Building Reactive Terminal Interfaces in C++ - grey_shirts
https://hackernoon.com/building-reactive-terminal-interfaces-in-c-d392ce34e649
======
ziotom78
I see that Pixel represents each character on the screen as a "char". This
does not seem a simplification made when writing the blog post, as the Rxterm
library does the same [1]. Doesn't this limit too much the applicability of
the code? There are plenty of interesting Unicode characters to use in a
terminal interface (e.g., non-English alphabets, box drawing characters) that
cannot be represented using a char.

I imagine that the choice was due to simplicity, as just changing "char" to
"char32_t" does not completely solve the situation because of Unicode's
combination characters. What one would need here is a "Pixel" structure
capable to hold any Unicode grapheme, which unfortunately can be an arbitrary
long sequence of bytes in any UTF8/16/32 encoding.

I am writing this because a few months ago I was trying to create some library
similar to RxTerm and build a structure very similar to RxTerm's "Pixel", but
got struck in inventing a smart way to keep a matrix of graphemes representing
the state of the terminal screen. I gave up because the only idea I had was to
use "std::string" within Pixel, and this didn't satisfy my taste.

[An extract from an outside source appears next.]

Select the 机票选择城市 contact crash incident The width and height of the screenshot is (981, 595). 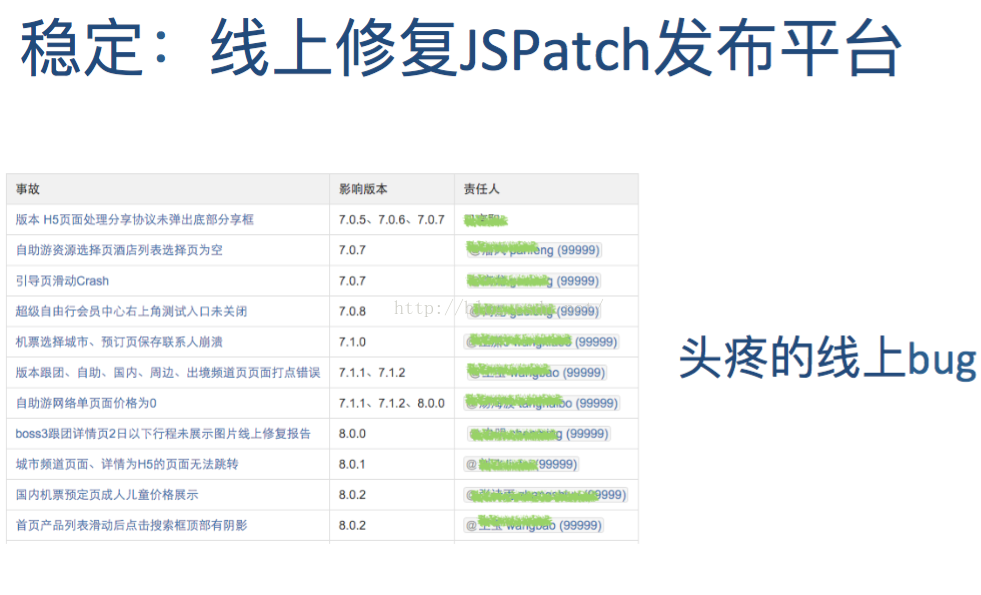[x=119, y=342]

Also, it seems that RxTerm does not use a terminfo database, but it just
hardcodes ANSI escape sequences [2]. I understand that the concept of a
terminfo database was invented when the number of incompatible terminals out
there was far larger than today. How much widespread are today the escape
sequences (cursor movements, color, font styles, etc.) used by libraries like
RxTerm?

[1]
[https://github.com/LoopPerfect/rxterm/blob/master/rxterm/inc...](https://github.com/LoopPerfect/rxterm/blob/master/rxterm/include/pixel.hpp#L10)

[2]
[https://github.com/LoopPerfect/rxterm/blob/master/rxterm/inc...](https://github.com/LoopPerfect/rxterm/blob/master/rxterm/include/style.hpp#L131)

------
Cieplak
Thanks for sharing! This is awesome because it's so much easier to embed than
Python Prompt Toolkit, which IMO is the state of the art for building
terminal-based interfaces. RxTerm is exciting though because it isn't
constrained performance-wise, is MIT licensed and it compiles to native code
and static binaries and overall lends a simpler packaging and distribution
experience.

[https://github.com/jonathanslenders/python-prompt-
toolkit](https://github.com/jonathanslenders/python-prompt-toolkit)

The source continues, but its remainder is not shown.